Answered by: Joe Marcus

QUESTION:

I have a rock harlequin that came up in a area that had been disturbed. It came up last summer/fall and the foliage survived our tough winter. I can not find anything about this plant staying green all winter. Is this normal? The plant is almost 3 feet tall and has many branches and flowers now. Thanks for your help.

ANSWER:

Rock Harlequin, Corydalis sempervirens, is listed in all references as a biennial and in many refereces as a sometimes annual.  Some plants of this species that get an early start in the spring may complete their life cycle (seed germination, vegetative growth, flowering, fruiting and death) in one calendar year.  Otherwise, they will overwinter in the vegetative growth stage the first year and complete their life cycles in the following year.

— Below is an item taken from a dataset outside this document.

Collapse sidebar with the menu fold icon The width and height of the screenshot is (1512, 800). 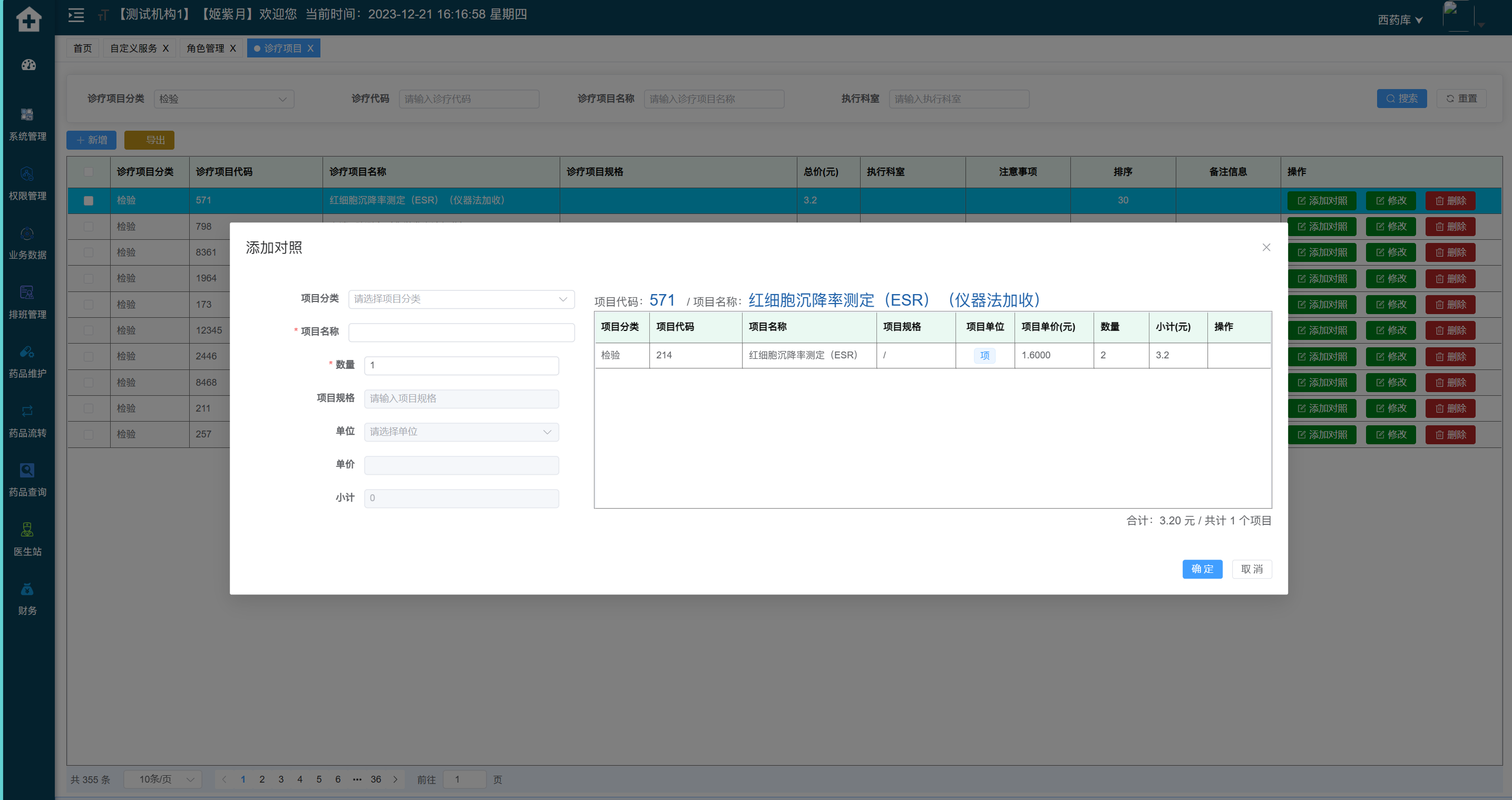coord(76,15)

Interestingly, you have to look no farther than this species' botanical name to get an idea of it overwintering characteristics.  The specific epithet, sempervirens, is taken from two Latin words meaning "always green."  A number of evergreen plant species have sempervirens as their specific epithet.

Just as you described your plant's habitat, this species is commonly found in disturbed areas.  It is especially common in areas of recent forest fires.

Your plant is likely to flower and fruit through the summer and into fall and will die at the end of this year's growing season, but not before replenishing the soil seed bank around it with large numbers of its progeny.  When conditions are right again -- next spring or in years to come -- some of this year's seed crop will germinate and begin the life cycle anew.